-- Data provided follows --

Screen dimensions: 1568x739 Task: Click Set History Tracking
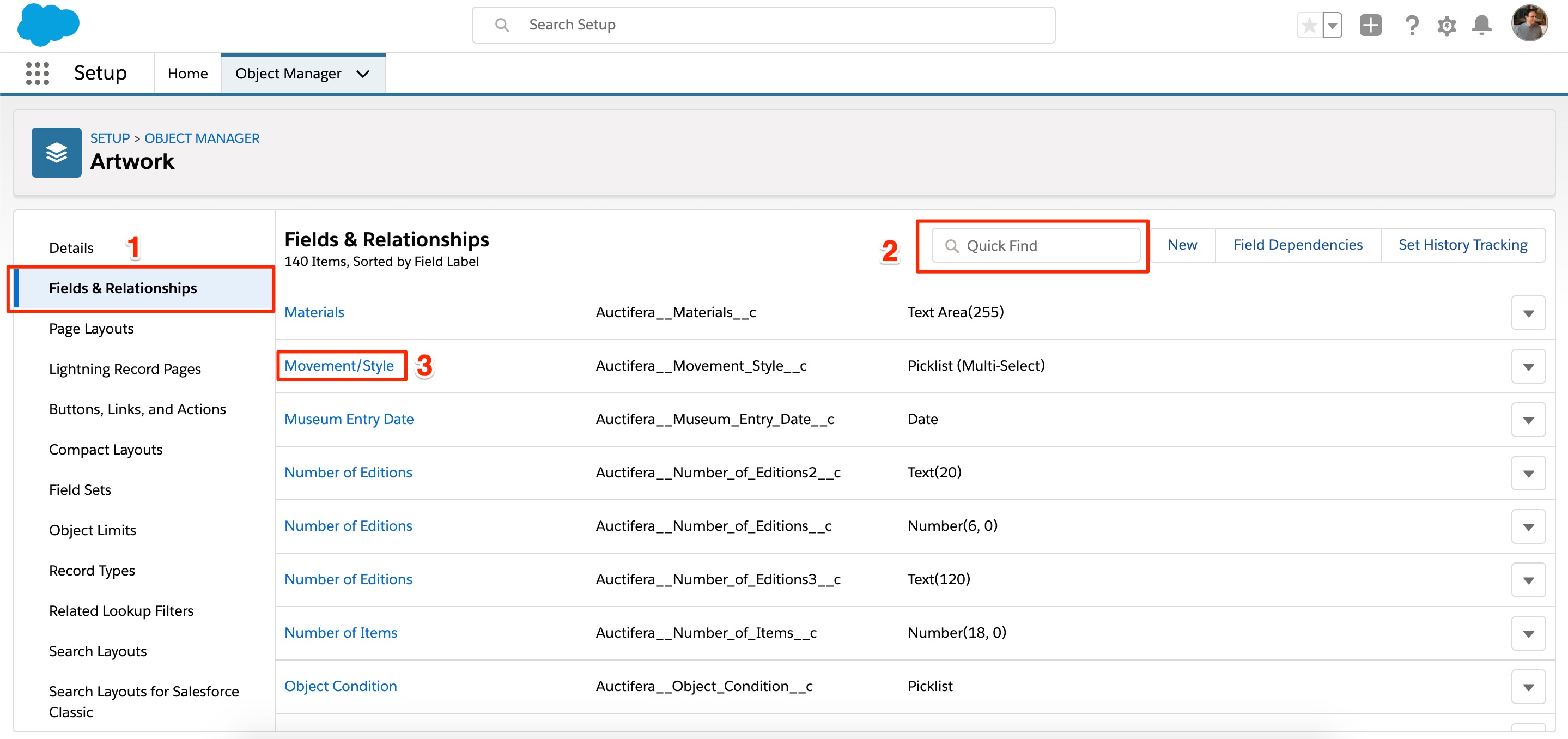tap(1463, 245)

-- Data provided concluded --
-- Data provided follows --

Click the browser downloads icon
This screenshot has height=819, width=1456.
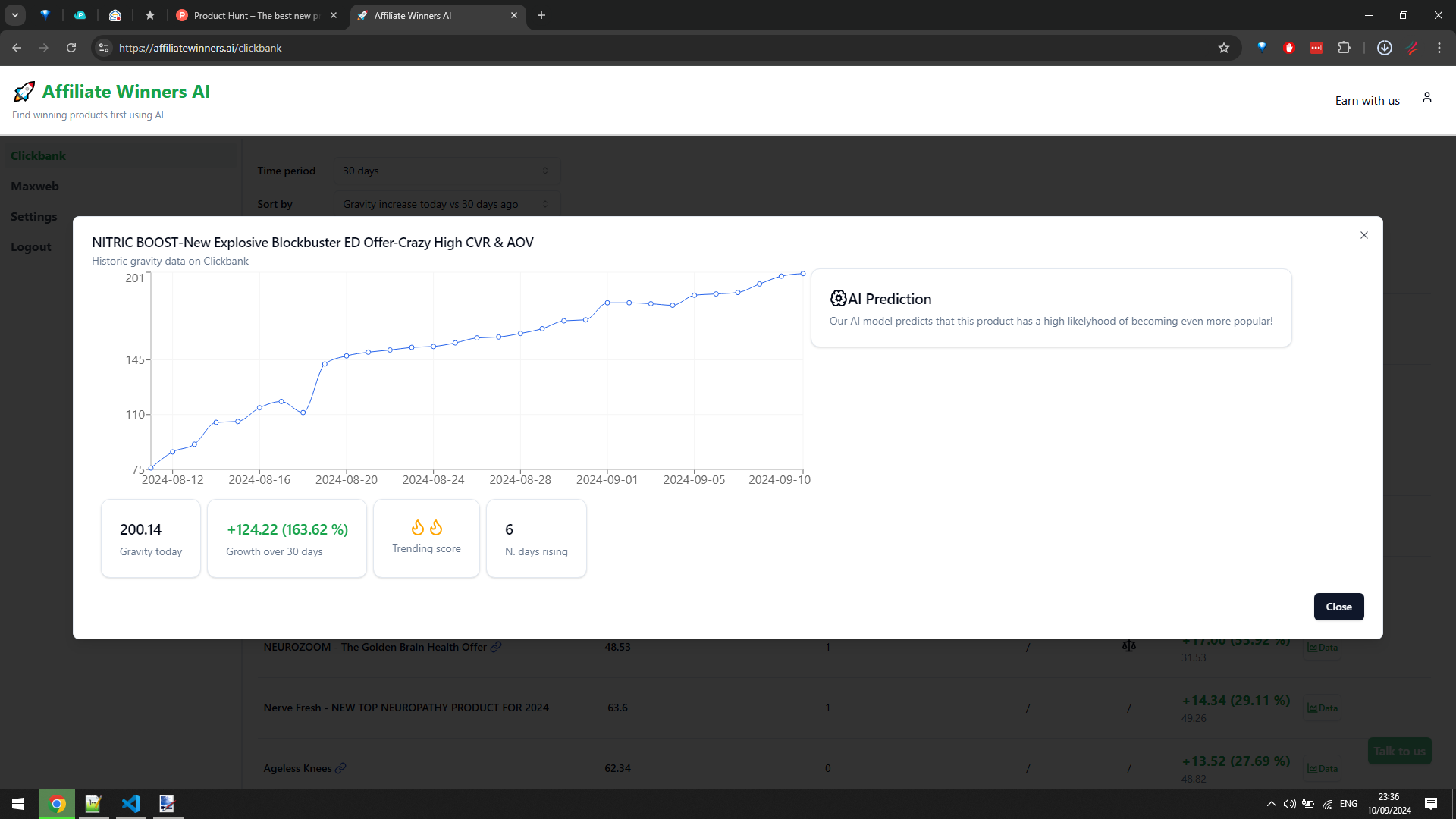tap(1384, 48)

-- Data provided concluded --
-- Data provided follows --

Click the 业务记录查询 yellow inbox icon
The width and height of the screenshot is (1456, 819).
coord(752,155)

-- Data provided concluded --

Action item:
Filter the data above by the word "icon" and copy every line that matches.

Finished task:
Click the browser downloads icon
Click the 业务记录查询 yellow inbox icon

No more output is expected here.